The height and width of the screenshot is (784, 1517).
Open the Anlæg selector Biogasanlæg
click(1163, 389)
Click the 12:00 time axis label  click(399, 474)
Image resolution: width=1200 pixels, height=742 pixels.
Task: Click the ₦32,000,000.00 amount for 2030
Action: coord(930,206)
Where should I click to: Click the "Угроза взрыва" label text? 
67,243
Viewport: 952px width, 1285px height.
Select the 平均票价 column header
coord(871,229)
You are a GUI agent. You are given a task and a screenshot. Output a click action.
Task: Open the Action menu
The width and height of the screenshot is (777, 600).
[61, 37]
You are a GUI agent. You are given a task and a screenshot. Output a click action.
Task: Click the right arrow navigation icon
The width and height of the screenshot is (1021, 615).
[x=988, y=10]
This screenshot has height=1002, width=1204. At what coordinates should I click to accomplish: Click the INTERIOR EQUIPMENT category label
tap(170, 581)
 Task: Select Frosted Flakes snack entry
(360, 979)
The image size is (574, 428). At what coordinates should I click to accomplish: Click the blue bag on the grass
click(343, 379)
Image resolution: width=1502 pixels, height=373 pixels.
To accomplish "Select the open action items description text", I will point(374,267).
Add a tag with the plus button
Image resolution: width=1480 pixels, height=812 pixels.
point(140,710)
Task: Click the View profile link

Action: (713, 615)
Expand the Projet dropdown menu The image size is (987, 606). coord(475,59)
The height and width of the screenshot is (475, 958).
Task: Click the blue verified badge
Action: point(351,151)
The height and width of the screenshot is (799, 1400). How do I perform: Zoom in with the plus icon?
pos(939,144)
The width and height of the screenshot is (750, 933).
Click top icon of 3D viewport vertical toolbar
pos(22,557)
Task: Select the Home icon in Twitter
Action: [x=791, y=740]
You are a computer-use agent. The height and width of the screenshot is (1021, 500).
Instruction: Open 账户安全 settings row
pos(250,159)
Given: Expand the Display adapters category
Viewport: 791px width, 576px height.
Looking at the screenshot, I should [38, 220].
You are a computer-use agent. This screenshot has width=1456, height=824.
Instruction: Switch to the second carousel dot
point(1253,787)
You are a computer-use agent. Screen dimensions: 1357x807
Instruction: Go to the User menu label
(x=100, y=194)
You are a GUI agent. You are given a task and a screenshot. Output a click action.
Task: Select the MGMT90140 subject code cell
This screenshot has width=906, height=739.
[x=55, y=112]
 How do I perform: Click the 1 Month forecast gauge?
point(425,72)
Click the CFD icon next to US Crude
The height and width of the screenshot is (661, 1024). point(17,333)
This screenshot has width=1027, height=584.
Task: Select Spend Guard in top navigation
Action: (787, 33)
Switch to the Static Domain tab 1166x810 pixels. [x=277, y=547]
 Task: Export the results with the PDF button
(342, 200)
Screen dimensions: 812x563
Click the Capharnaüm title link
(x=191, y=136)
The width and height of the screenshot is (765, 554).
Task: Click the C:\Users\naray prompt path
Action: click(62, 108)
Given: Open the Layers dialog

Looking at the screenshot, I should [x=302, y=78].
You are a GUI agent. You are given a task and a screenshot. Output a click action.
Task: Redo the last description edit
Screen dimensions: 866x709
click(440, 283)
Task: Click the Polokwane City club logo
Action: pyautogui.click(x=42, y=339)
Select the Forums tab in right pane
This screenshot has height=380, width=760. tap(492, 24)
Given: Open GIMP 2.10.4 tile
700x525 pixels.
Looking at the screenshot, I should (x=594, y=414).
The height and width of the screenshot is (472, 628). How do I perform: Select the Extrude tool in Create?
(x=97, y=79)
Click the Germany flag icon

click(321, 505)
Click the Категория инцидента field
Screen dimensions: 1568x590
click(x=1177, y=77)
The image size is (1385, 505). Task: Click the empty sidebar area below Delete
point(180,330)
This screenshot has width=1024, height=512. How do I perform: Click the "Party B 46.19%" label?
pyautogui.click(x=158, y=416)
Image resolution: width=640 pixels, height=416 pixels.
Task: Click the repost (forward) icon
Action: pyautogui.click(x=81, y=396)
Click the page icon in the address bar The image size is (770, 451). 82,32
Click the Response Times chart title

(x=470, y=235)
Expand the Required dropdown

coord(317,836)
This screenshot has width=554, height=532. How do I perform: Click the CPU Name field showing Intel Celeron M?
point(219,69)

- - - - - - -

## YOUR INSTRUCTIONS
Copy the entries above exactly, so that each line matches the original.

## ANSWER BOX
The height and width of the screenshot is (784, 1517).
Open the Anlæg selector Biogasanlæg
click(1163, 389)
Click the 12:00 time axis label  click(399, 474)
Image resolution: width=1200 pixels, height=742 pixels.
Task: Click the ₦32,000,000.00 amount for 2030
Action: coord(930,206)
Where should I click to: Click the "Угроза взрыва" label text? 
67,243
Viewport: 952px width, 1285px height.
Select the 平均票价 column header
coord(871,229)
You are a GUI agent. You are given a task and a screenshot. Output a click action.
Task: Open the Action menu
The width and height of the screenshot is (777, 600).
[61, 37]
You are a GUI agent. You are given a task and a screenshot. Output a click action.
Task: Click the right arrow navigation icon
The width and height of the screenshot is (1021, 615).
[x=988, y=10]
This screenshot has height=1002, width=1204. At what coordinates should I click to accomplish: Click the INTERIOR EQUIPMENT category label
tap(170, 581)
 Task: Select Frosted Flakes snack entry
(360, 979)
The image size is (574, 428). At what coordinates should I click to accomplish: Click the blue bag on the grass
click(343, 379)
Image resolution: width=1502 pixels, height=373 pixels.
To accomplish "Select the open action items description text", I will point(374,267).
Add a tag with the plus button
Image resolution: width=1480 pixels, height=812 pixels.
point(140,710)
Task: Click the View profile link

Action: (713, 615)
Expand the Projet dropdown menu The image size is (987, 606). coord(475,59)
The height and width of the screenshot is (475, 958).
Task: Click the blue verified badge
Action: point(351,151)
The height and width of the screenshot is (799, 1400). How do I perform: Zoom in with the plus icon?
pos(939,144)
The width and height of the screenshot is (750, 933).
Click top icon of 3D viewport vertical toolbar
pos(22,557)
Task: Select the Home icon in Twitter
Action: [x=791, y=740]
You are a computer-use agent. The height and width of the screenshot is (1021, 500).
Instruction: Open 账户安全 settings row
pos(250,159)
Given: Expand the Display adapters category
Viewport: 791px width, 576px height.
Looking at the screenshot, I should [38, 220].
You are a computer-use agent. This screenshot has width=1456, height=824.
Instruction: Switch to the second carousel dot
point(1253,787)
You are a computer-use agent. Screen dimensions: 1357x807
Instruction: Go to the User menu label
(x=100, y=194)
You are a GUI agent. You are given a task and a screenshot. Output a click action.
Task: Select the MGMT90140 subject code cell
This screenshot has width=906, height=739.
[x=55, y=112]
 How do I perform: Click the 1 Month forecast gauge?
point(425,72)
Click the CFD icon next to US Crude
The height and width of the screenshot is (661, 1024). point(17,333)
This screenshot has width=1027, height=584.
Task: Select Spend Guard in top navigation
Action: (787, 33)
Switch to the Static Domain tab 1166x810 pixels. [x=277, y=547]
 Task: Export the results with the PDF button
(342, 200)
Screen dimensions: 812x563
Click the Capharnaüm title link
(x=191, y=136)
The width and height of the screenshot is (765, 554).
Task: Click the C:\Users\naray prompt path
Action: click(62, 108)
Given: Open the Layers dialog

Looking at the screenshot, I should [x=302, y=78].
You are a GUI agent. You are given a task and a screenshot. Output a click action.
Task: Redo the last description edit
Screen dimensions: 866x709
click(440, 283)
Task: Click the Polokwane City club logo
Action: pyautogui.click(x=42, y=339)
Select the Forums tab in right pane
This screenshot has height=380, width=760. tap(492, 24)
Given: Open GIMP 2.10.4 tile
700x525 pixels.
Looking at the screenshot, I should (x=594, y=414).
The height and width of the screenshot is (472, 628). How do I perform: Select the Extrude tool in Create?
(x=97, y=79)
Click the Germany flag icon

click(321, 505)
Click the Категория инцидента field
Screen dimensions: 1568x590
click(x=1177, y=77)
The image size is (1385, 505). Task: Click the empty sidebar area below Delete
point(180,330)
This screenshot has width=1024, height=512. How do I perform: Click the "Party B 46.19%" label?
pyautogui.click(x=158, y=416)
Image resolution: width=640 pixels, height=416 pixels.
Task: Click the repost (forward) icon
Action: pyautogui.click(x=81, y=396)
Click the page icon in the address bar The image size is (770, 451). 82,32
Click the Response Times chart title

(x=470, y=235)
Expand the Required dropdown

coord(317,836)
This screenshot has width=554, height=532. How do I perform: Click the CPU Name field showing Intel Celeron M?
point(219,69)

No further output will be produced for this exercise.